PROMPT: Return only what runs from the line containing "You are a GUI" through the last line of the entries below, exactly, omitting pictures.

SUPPLIED DATA:
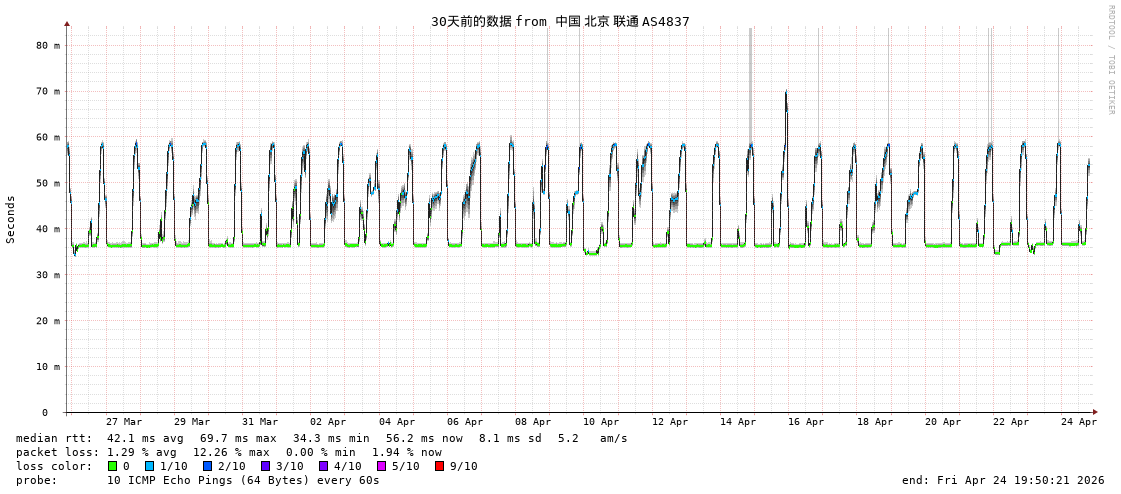Click the green 0 loss color swatch
Image resolution: width=1121 pixels, height=494 pixels.
pyautogui.click(x=113, y=466)
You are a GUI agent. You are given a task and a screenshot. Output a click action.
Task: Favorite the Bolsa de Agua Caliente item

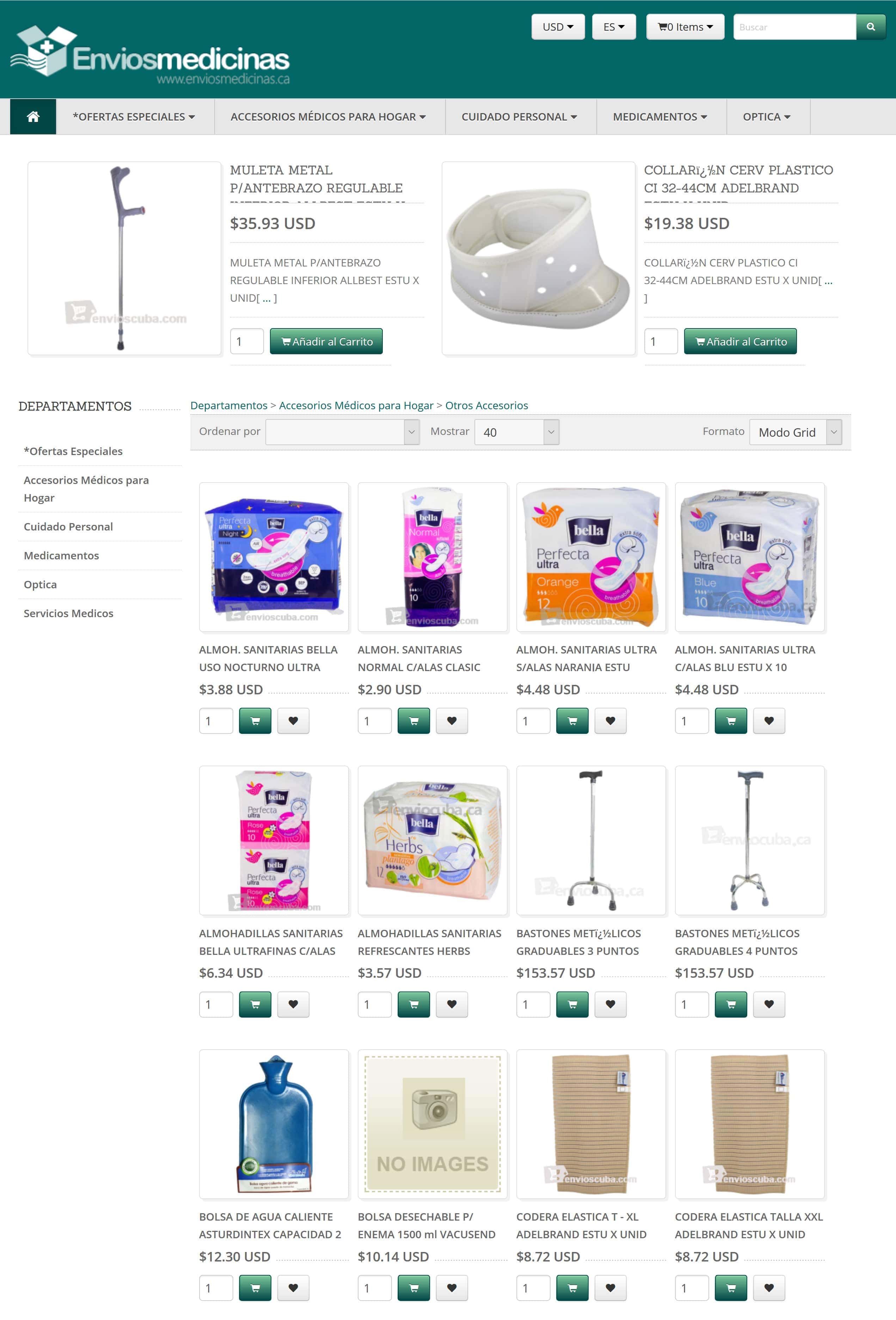click(293, 1288)
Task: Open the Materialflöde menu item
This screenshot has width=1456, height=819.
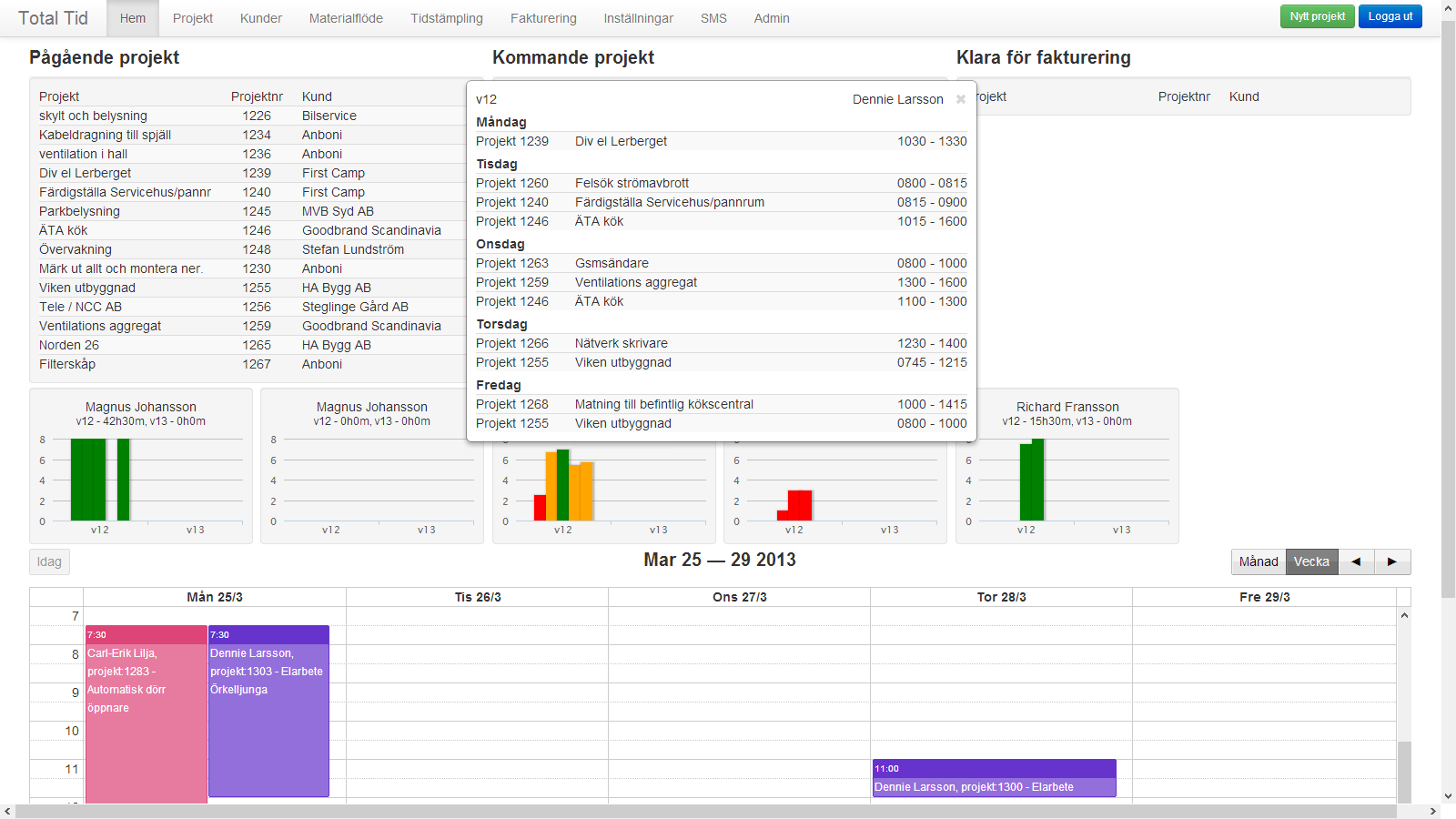Action: 346,18
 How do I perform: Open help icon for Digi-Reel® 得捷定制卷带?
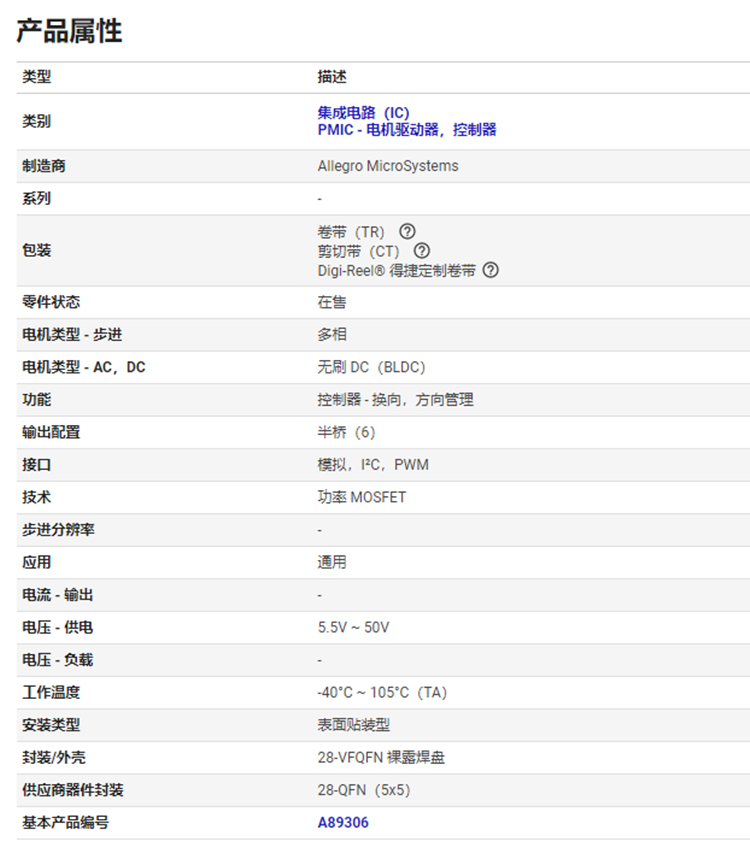pyautogui.click(x=490, y=270)

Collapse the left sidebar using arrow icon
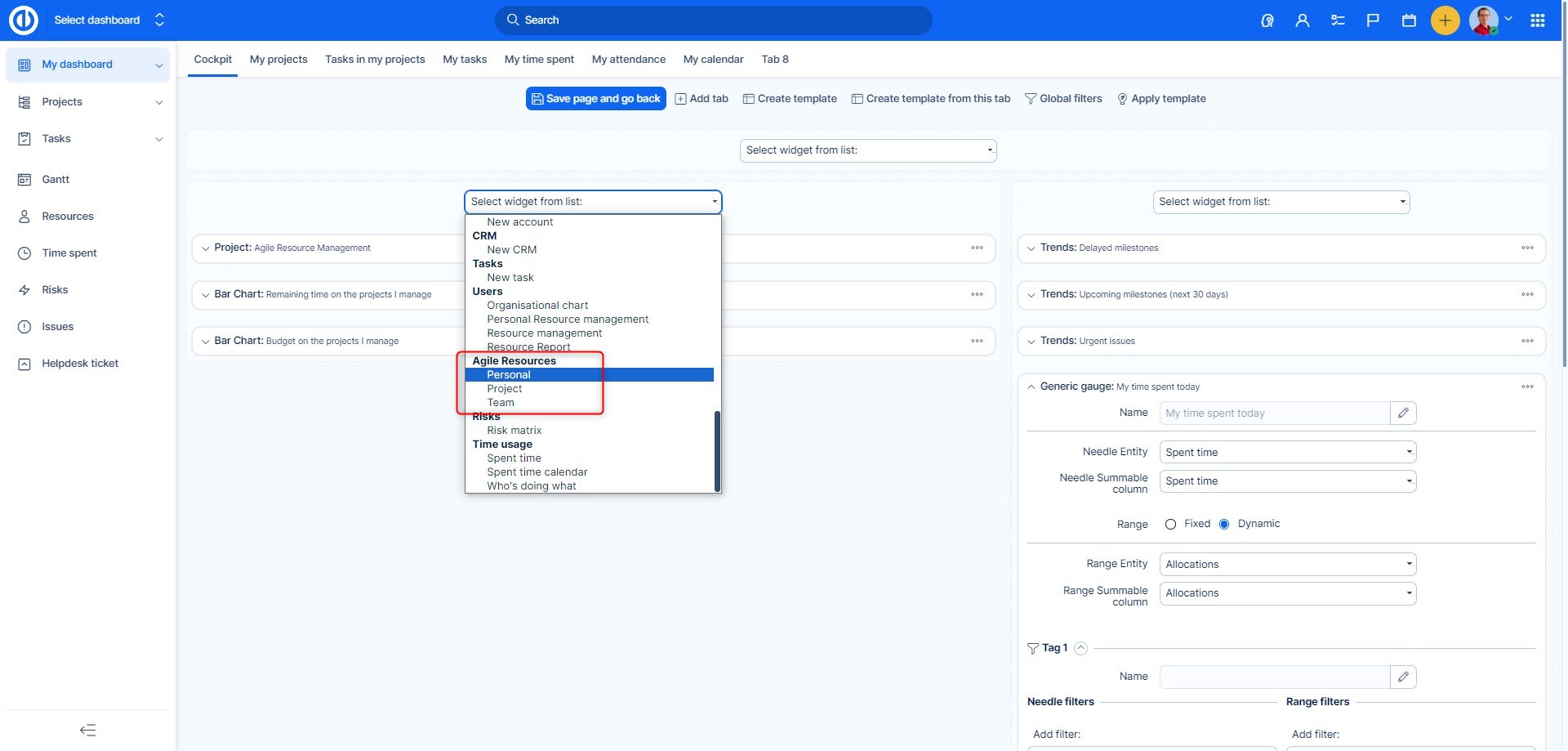(x=87, y=730)
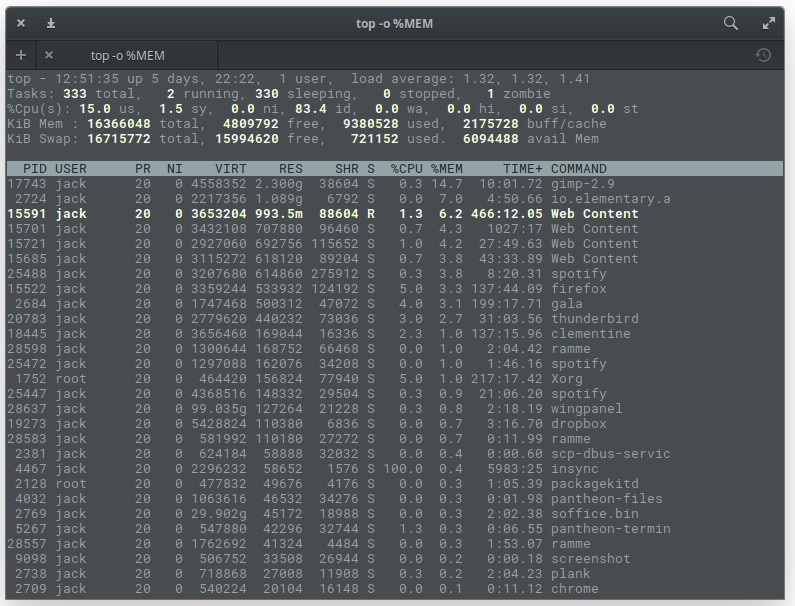Click the PID column header

tap(34, 169)
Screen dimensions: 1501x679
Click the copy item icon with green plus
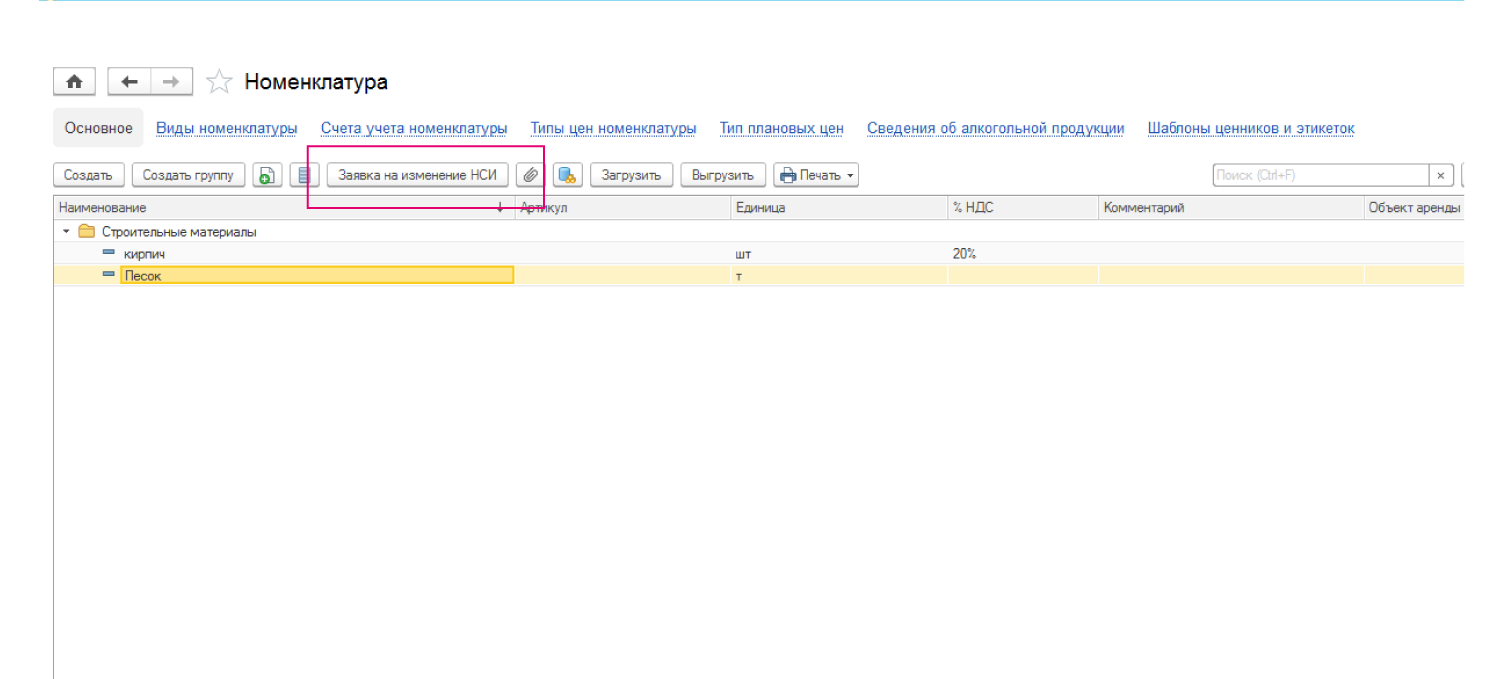(266, 175)
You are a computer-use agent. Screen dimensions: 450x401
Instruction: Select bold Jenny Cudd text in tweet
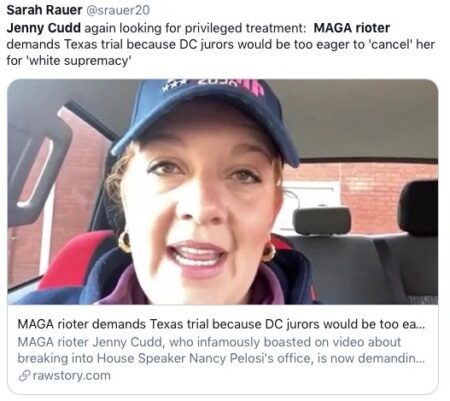(x=43, y=28)
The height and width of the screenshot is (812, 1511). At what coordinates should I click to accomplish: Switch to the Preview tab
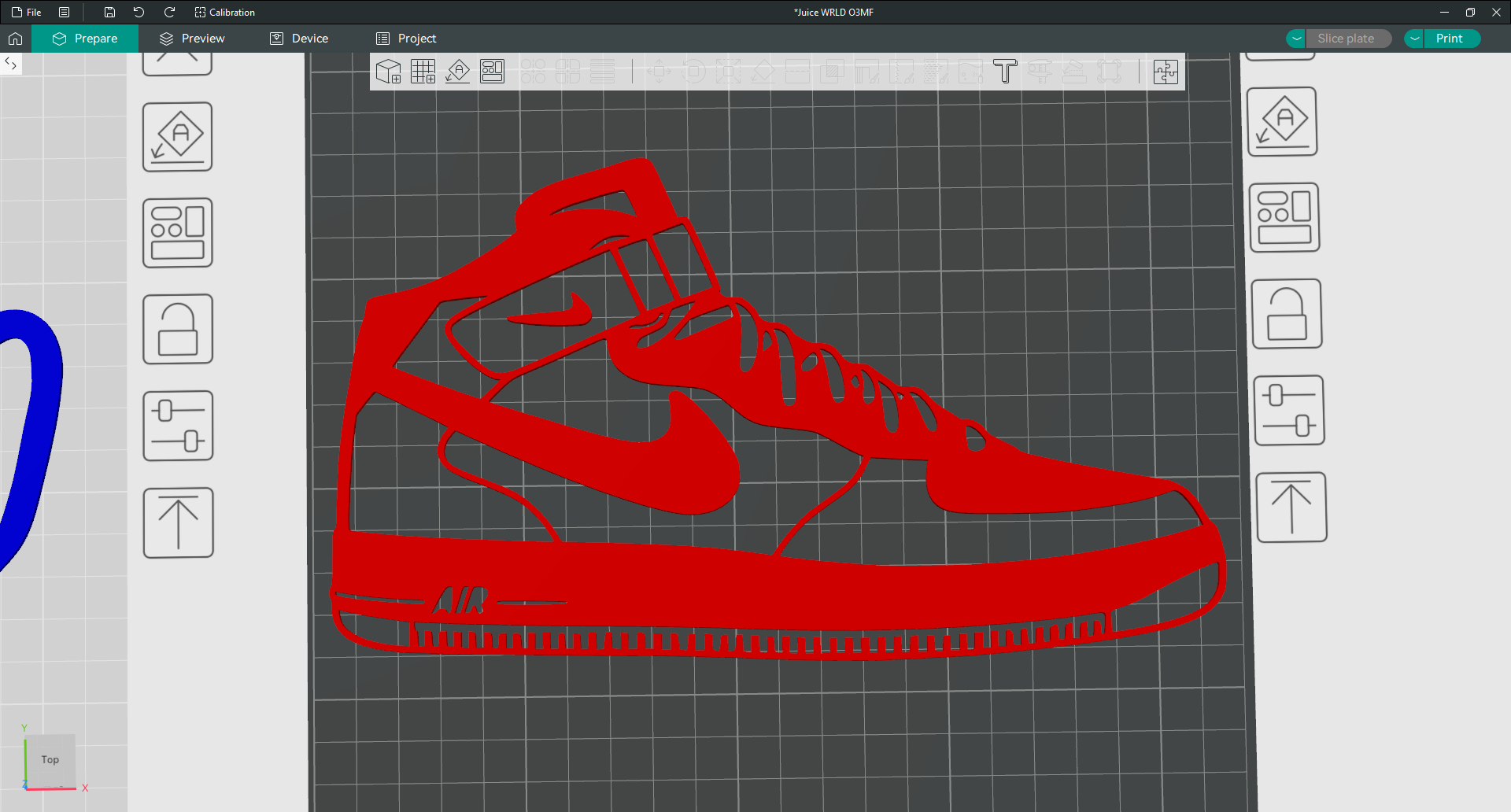click(192, 39)
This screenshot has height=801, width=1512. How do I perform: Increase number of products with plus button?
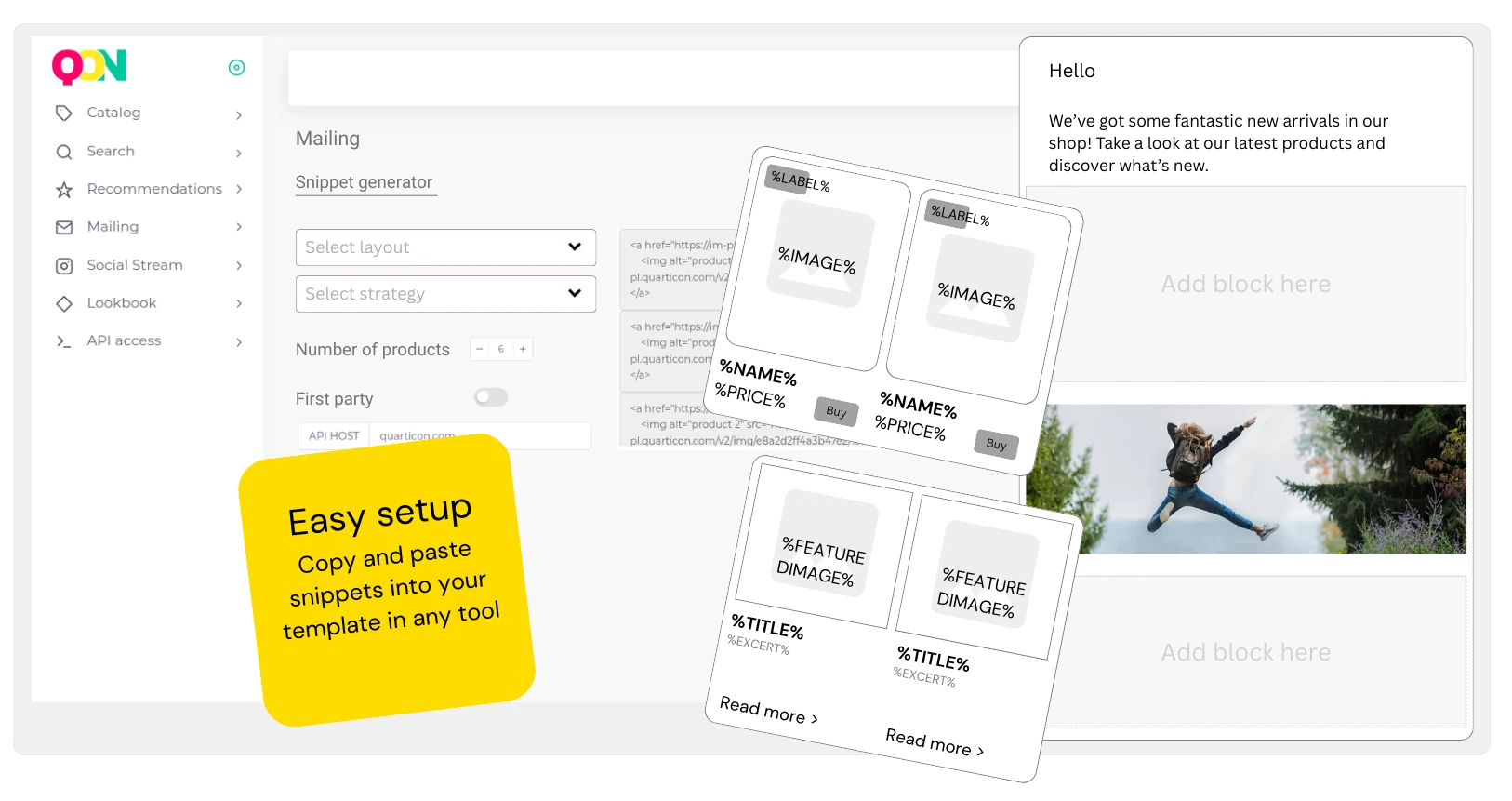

EXERCISE RESPONSE:
You are a GUI agent. You are given a task and a screenshot. Output a click action.
Task: Favorite the Bolsa de Agua Caliente item

click(293, 1288)
Task: Open the Materialflöde menu item
This screenshot has width=1456, height=819.
Action: 346,18
 How do I perform: Open help icon for Digi-Reel® 得捷定制卷带?
pyautogui.click(x=490, y=270)

Collapse the left sidebar using arrow icon
(x=87, y=730)
Click the PID column header

tap(34, 169)
Screen dimensions: 1501x679
Click the copy item icon with green plus
(266, 175)
You are a computer-use agent. Screen dimensions: 450x401
Instruction: Select bold Jenny Cudd text in tweet
(x=43, y=28)
The height and width of the screenshot is (812, 1511). At what coordinates should I click to accomplish: Switch to the Preview tab
click(192, 39)
This screenshot has height=801, width=1512. How do I perform: Increase number of products with plus button?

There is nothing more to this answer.